You can learn more about this process, and how our experts work with AI, here!

Why does Duolingo have such weird sentences?

Did you know? All our sentences are written by real people. So why are the sentences a little goofy sometimes? One reason is simply: why not? Duo himself is known for being a little silly, and that attitude has made its way into our courses as well. The people behind the courses are real speakers of the language, and so each course's quirkiness represents the sense of humor of its creators. Plus, quirky sentences can be good for getting you to remember content, because surprising information makes you pay more attention.

When will Duolingo add the language I want to study?

For years, certain Duolingo courses were made and maintained by volunteer contributors, which allowed us to build up our course offering and include many languages and course directions that we would otherwise have been unable to provide. As we've grown and changed, so has our course creation system! Today, new courses are created by paid contractors who work with our curriculum teams. This change means our contractors work more predictable hours on courses, and they work more closely than ever with our teaching experts, from comprehensive onboarding to linguistic workshops. This refined system means we're spending more time thoughtfully evaluating which courses to add and when, as well as what kinds of resources are needed in terms of external teaching and language experts.

In the short term, this means we haven't created as many new courses recently as our learners might remember being introduced years ago! We're putting more resources into assembling and vetting top-notch teams for new languages and into creating new content and learning tools for our existing courses. That can feel frustrating if you've been waiting to learn one of the thousands of languages Duolingo doesn't teach yet (did you know there are over 7,000 languages in the world today?). But we do offer more than 100 courses in over 40 languages, and our efforts to focus and prioritize mean that we’re improving and growing the languages we already teach.

Why does Duolingo teach made-up languages?

There are a lot of reasons why people study constructed languages.
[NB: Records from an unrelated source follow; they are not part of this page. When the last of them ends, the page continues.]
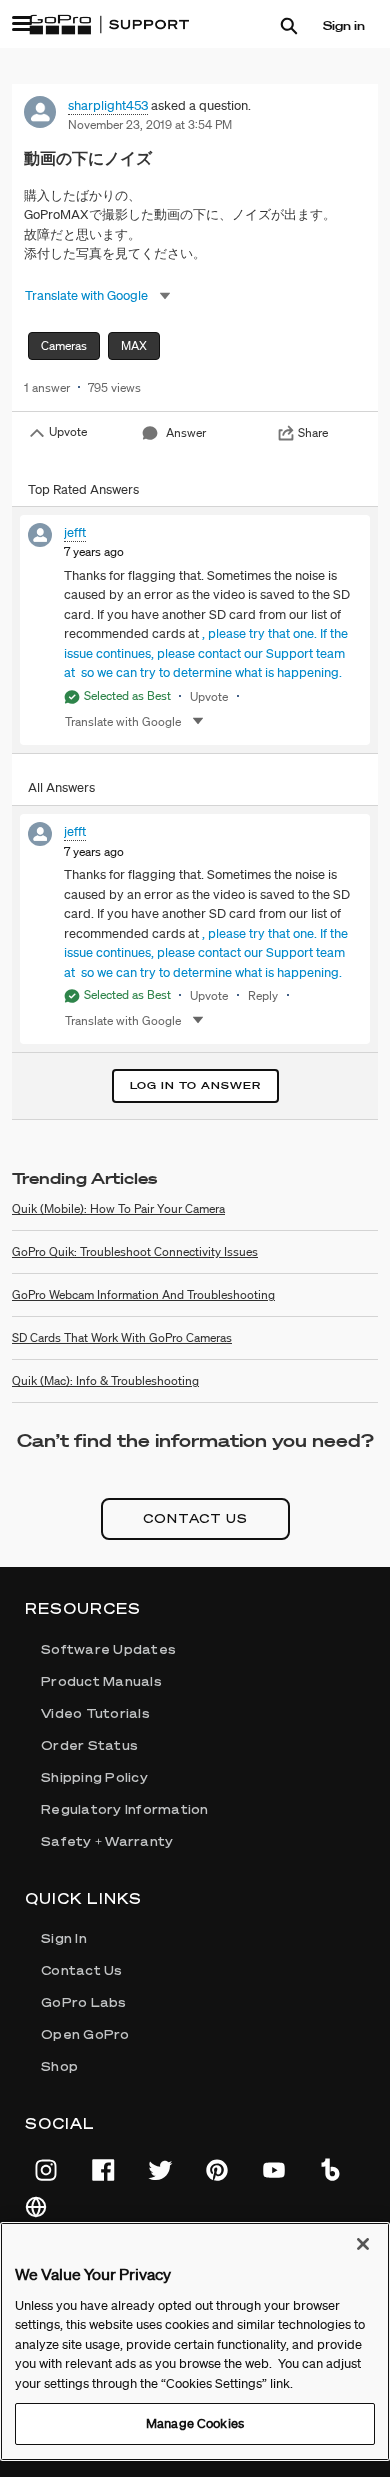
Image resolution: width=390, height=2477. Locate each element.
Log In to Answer (195, 1085)
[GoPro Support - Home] (109, 25)
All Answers (61, 787)
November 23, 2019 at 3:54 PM (150, 124)
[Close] (363, 2244)
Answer (186, 432)
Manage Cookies (195, 2423)
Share (313, 432)
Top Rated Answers (83, 489)
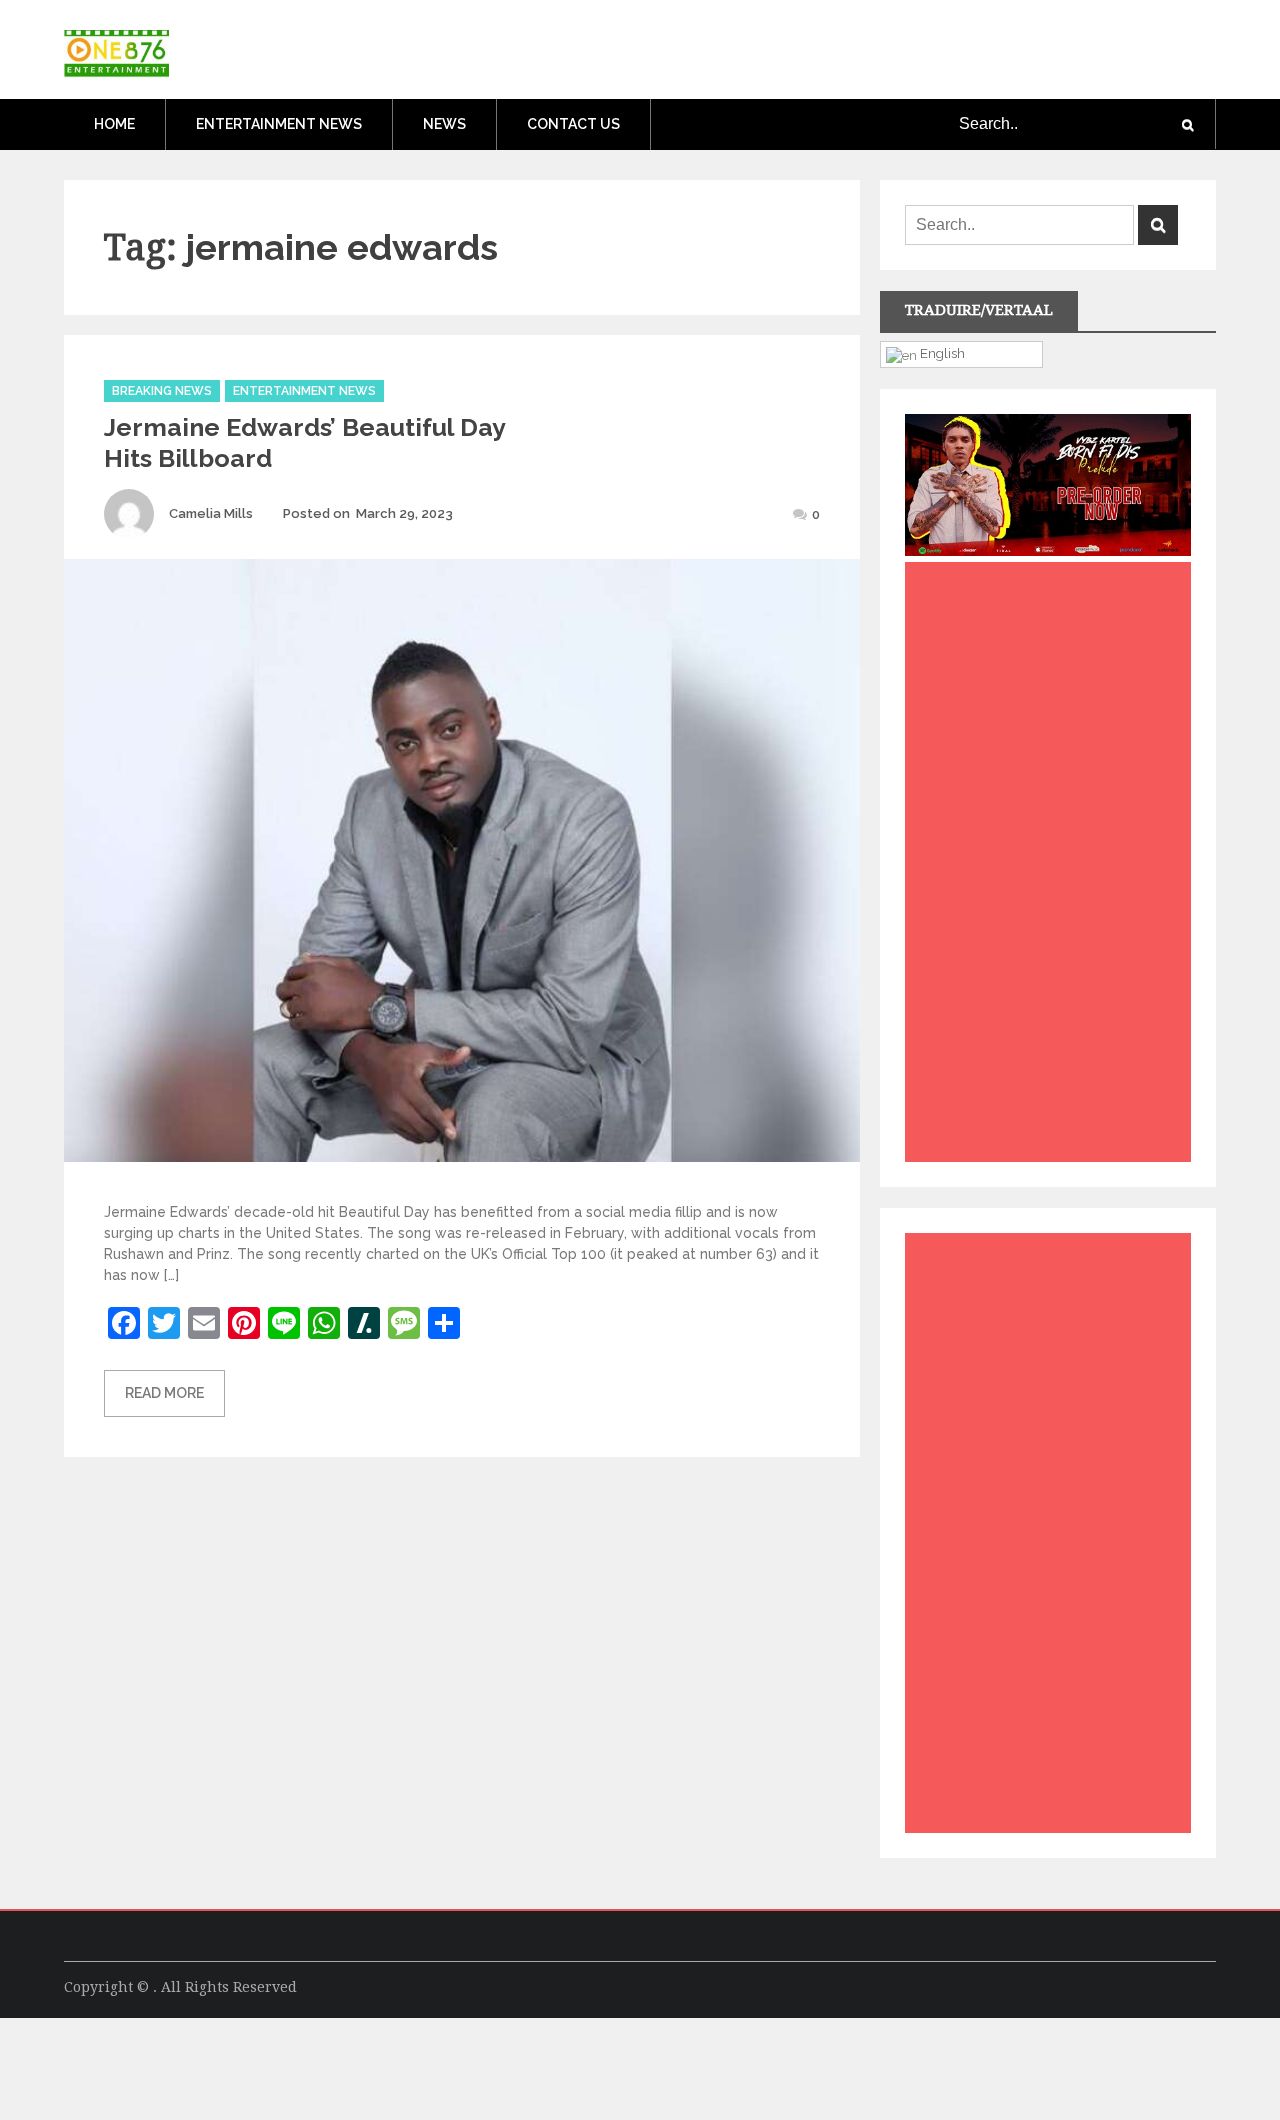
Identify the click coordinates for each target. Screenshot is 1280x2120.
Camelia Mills (211, 513)
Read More (164, 1393)
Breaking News (162, 391)
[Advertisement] (1053, 867)
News (444, 124)
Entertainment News (279, 124)
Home (114, 124)
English (941, 353)
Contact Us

Conlangs, or made-up languages, are often associated with fandoms and franchises of movies and books, and studying their fictional language is a way people connect with the lore and with each other. Other conlangs, like Esperanto, were created for social and linguistic reasons; Esperantists, or people who study Esperanto, are some of the most active and passionate conlangers and even raise their children in the language.

Duolingo teaches three conlangs, Esperanto, High Valyrian from Game of Thrones, and Klingon from Star Trek, primarily for one reason: People want to study them! It also helps that these languages don't have to be aligned to the international language proficiency standard that Duolingo uses, the CEFR, so no Duolingo learning and teaching resources are used to create them. (And when it's the language's own creator making the conlang's course, Duolingo also doesn't have to evaluate and ensure their proficiency in the language!)

Instead, conlang courses and campaigns use a small part of Duolingo's marketing and partnership resources because they bring in a wider range of learners to the app, which in turn creates more interest in the natural languages we offer and more opportunities for paid subscribers. This is really important for the company, and more learners and thus subscribers helps support our mission to make (and keep) all our language courses available to everyone for free.

Speaking of… is Duolingo free?

We see this question a lot and the answer is: yes. Duolingo is a free language-learning platform, and every language and lesson is totally free! No matter how much you study with us, whether you're learning one language or dozens, all the content in our courses is free, from the first lesson to the coveted golden owl at the end. We do have a premium version called Super Duolingo that comes with perks like no ads and unlimited hearts, so you can move through lessons faster. The quality of learning tools and language education that you get on Duolingo's free version is just as effective—and fun!—as with the subscription.